You are absolutely right about the drying. The heat is a big concern for wet aluminum and tantalum capacitors and have less effect on polypropylene and similar.
However, dry capacitors with the same capacity as wet ones are more expensive if you need low ESR and bigger. Therefore, I assumed they where always used in Chinese bang-for-buck applications.

Ah! I think I get it now. He took out the LEDs and tested them without the ballast/PS... Well, it's probably the same here. Best bang-for-buck does not equal quality.


TheWalkman,

Where you able to find out who made the LED? Was it a Luxeon clone?


----------



## hotbeam (May 15, 2006)

I'm guessing the LEDs are 5mm ones


----------



## mobile1 (May 15, 2006)

anyone know where to get high quality LED bulps...?


----------



## s0crates82 (May 16, 2006)

I've noticed that there is a huge gap in the prices for crap LED bulbs versus quality ones.

Crap ones go for 5-10 dollars, whereas quality ones are 30 and up.

Quality ones are usually pretty directional, and have sizable heatsinks.


----------



## TheWalkman (May 18, 2006)

winny said:


> Wim Hertog,
> 
> 
> Ah! I think I get it now. He took out the LEDs and tested them without the ballast/PS... Well, it's probably the same here. Best bang-for-buck does not equal quality.
> ...


 

When Batteryspace refused to help, I decided to break the globe and look inside. Of the original nine LEDs, only two show normal brightness.

I've never seen LEDs quite like these. They are square packages, approximately 1/4 " on a side, with round convex lenses molded in the center.


----------



## winny (May 18, 2006)

TheWalkman,

Interesting! Can you post some pictures?


----------



## Wim Hertog (May 18, 2006)

TheWalkman said:


> When Batteryspace refused to help, I decided to break the globe and look inside. Of the original nine LEDs, only two show normal brightness.
> 
> I've never seen LEDs quite like these. They are square packages, approximately 1/4 " on a side, with round convex lenses molded in the center.




My guess is they are superflux LEDs like in this pic: http://image01.conrad.com/xl/1000_1999/1700/1760/1760/176000_BB_00_FB.EPS.jpg

They are supposed to be better in hot environments due their lower thermal resistance. 

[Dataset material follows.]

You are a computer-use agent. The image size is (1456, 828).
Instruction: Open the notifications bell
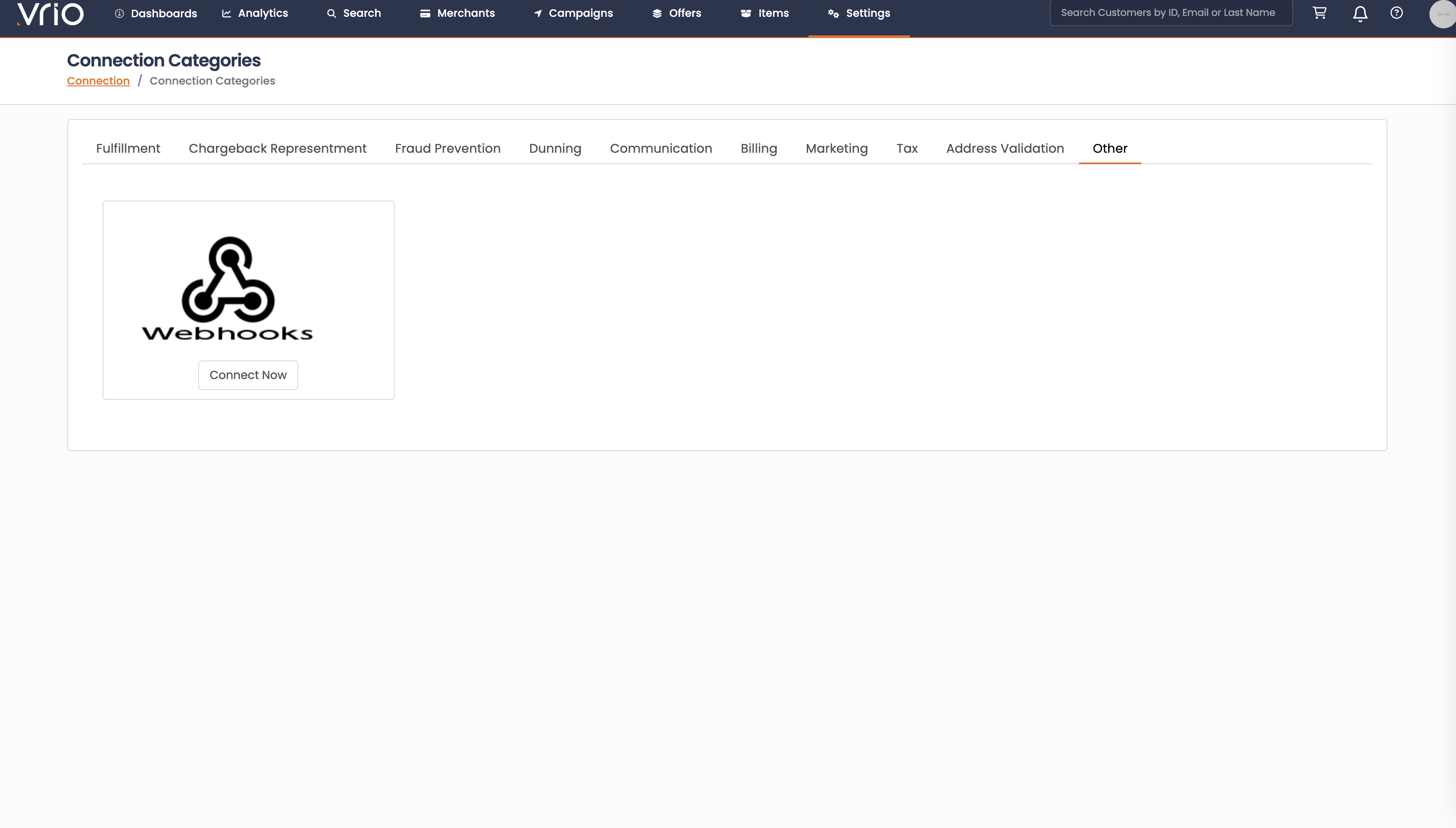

Probably one of the in series connected LEDs in the string failed (as a short) which caused the other LEDs to receive more current...-> chain reaction.


----------



## TheWalkman (May 19, 2006)

Wim,

The bulb, in fact, uses the Superflux LEDs.

Here's the dissected bulb:



 



 

Note the obvious color differences of the LED materials with no power applied.

The second shot doesn't show the intensity difference well but the LEDs light at a fraction of the original intensity.

Sorry for the delay in posting these.


----------